Observation data (J2000 epoch)
- Constellation: Leo
- Right ascension: 10^{h} 25^{m} 06.24^{s}
- Declination: +17° 09′ 37.8″
- Distance: 86 Mly (26.4 Mpc)h^{−1} _{0.73}
- Apparent magnitude (B): 13.5

Characteristics
- Type: IB(s)mpec

Other designations
- Arp 263, UGC 5637, MCG +03-27-025, PGC 30560

= NGC 3239 =

Irregular galaxy the constellation Leo

NGC 3239 is an irregular galaxy in the constellation of Leo. The galaxy was discovered in 1784 by William Herschel and is part of the New General Catalogue. It harbors a large and relatively bright H II region in its southeastern section that was first cataloged by Russian astronomer Boris Vorontsov-Velyaminov as VV95b.

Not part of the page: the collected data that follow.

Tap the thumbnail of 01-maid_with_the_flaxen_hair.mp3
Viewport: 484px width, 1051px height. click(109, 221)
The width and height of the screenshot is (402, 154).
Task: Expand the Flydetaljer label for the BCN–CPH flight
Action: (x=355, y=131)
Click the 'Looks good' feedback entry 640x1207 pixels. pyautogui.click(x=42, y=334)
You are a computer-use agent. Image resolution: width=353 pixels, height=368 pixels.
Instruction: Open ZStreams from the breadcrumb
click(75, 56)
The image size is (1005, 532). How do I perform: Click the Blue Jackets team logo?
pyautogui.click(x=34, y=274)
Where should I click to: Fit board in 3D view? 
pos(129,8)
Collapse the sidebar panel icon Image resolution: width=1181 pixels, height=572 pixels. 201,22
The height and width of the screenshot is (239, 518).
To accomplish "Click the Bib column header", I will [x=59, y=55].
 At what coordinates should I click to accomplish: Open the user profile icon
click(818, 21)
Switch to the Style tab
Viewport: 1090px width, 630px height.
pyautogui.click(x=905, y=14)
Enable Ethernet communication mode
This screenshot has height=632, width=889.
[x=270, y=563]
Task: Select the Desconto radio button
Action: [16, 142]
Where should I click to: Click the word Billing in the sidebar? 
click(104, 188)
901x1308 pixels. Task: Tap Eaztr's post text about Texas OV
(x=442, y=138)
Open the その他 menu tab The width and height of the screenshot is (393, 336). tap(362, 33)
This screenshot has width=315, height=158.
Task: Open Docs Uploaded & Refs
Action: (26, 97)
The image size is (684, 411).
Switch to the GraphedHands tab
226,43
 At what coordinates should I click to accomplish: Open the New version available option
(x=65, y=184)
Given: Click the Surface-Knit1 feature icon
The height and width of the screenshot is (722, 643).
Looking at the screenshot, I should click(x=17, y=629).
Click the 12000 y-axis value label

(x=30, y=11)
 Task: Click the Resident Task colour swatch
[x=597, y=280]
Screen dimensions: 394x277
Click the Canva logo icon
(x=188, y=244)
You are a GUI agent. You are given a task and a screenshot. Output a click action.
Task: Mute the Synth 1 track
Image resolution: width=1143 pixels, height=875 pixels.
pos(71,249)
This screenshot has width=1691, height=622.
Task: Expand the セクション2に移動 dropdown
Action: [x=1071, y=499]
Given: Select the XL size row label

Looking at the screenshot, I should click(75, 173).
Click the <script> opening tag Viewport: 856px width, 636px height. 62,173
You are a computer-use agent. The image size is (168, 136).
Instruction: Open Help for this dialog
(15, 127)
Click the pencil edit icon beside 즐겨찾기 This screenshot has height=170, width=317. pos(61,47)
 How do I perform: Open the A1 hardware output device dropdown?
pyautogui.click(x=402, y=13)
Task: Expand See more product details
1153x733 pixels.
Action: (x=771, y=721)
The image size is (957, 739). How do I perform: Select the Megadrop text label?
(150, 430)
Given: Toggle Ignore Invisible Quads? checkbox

It's believed that NGC 3239 is the result of a galactic merger with a low-mass galaxy.

==Supernova==
One supernova has been observed in NGC 3239. SN 2012A (Type II-P, mag. 14.6) was discovered by Bob Moore, Jack Newton, and Tim Puckett on 7 January 2012. It reached a peak visual magnitude of +13.6. Later analysis concluded that the progenitor was a red supergiant with 10 to 15 times the mass of the sun.